UNDERSTANDING SURFACE-TO-BED MELTWATER PATHWAYS ACROSS THE GREENLAND ICE SHEET USING MACHINE-LEARNING AND PHYSICS-BASED MODELS
Jointly supported by the US NSF and UK NERC, this project will begin in September 2023 and aims to better understand surface-to-bed meltwater pathways across the entire Greenland Ice Sheet using machine-learning and physics-based models. The three-year project will use a combination of remote-sensing observations, deep learning, and physics-based models with aims to: (1) detect continent-wide surface fractures, moulins and supraglacial lake drainage events within satellite imagery; (2) determine the ice-sheet conditions required to trigger supraglacial lake drainage via hydrofracture; and (3) model the impact of supraglacial lake drainage events on ice-flow dynamics at a regional scale. Lead by Prof. Ching-Yao Lai (Stanford U.), additional collaborators include Profs. Leigh Stearns (U. Kansas) and Ian Hewitt (U. Oxford Mathematical Institute). Previous work that motivates this proposal is published in Lai et al. (2021) and Stevens et al. (2015; 2018).
ANTARCTIC ICE-SHELF INSTABILITY CAUSED BY ACTIVE SURFACE MELTWATER PRODUCTION, MOVEMENT, PONDING, AND HYDRO-FRACTURE.
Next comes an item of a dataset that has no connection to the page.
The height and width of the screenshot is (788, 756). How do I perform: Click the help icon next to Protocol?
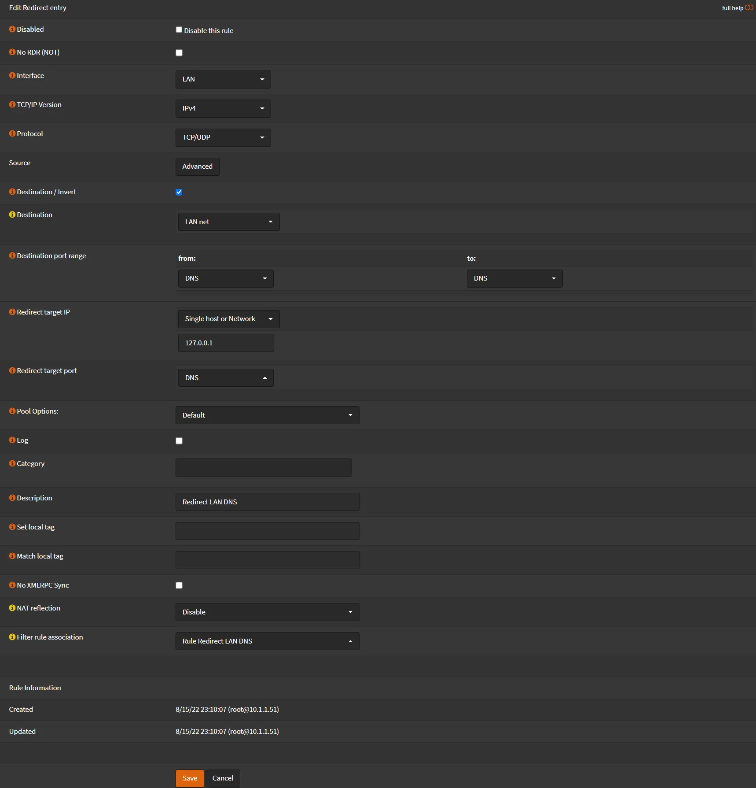pos(12,133)
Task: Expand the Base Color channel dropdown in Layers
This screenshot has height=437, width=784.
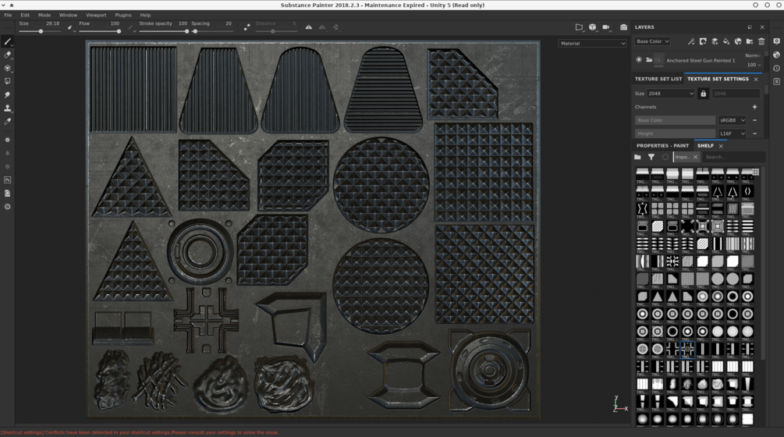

Funded by NSFGEO–NERC, this project combines field observations, numerical modeling, and remote sensing techniques to better understand ice-shelf flexure and fracture due to surface meltwater loading. Field observations of ice-shelf surface height, local weather conditions, and water body depths are currently being collected on the George VIth Ice Shelf, Antarctic Peninsula through February 2023. This project is jointly supported by the US NSF and UK NERC, with field support provided by the British Antarctic Survey in coordination with the United States Antarctic Program. Collaborators include Prof. Alison Banwell (Northumbria University), Rebecca Dell (University of Cambridge), Douglas MacAyeal (University of Chicago), and Ian Willis (University of Cambridge).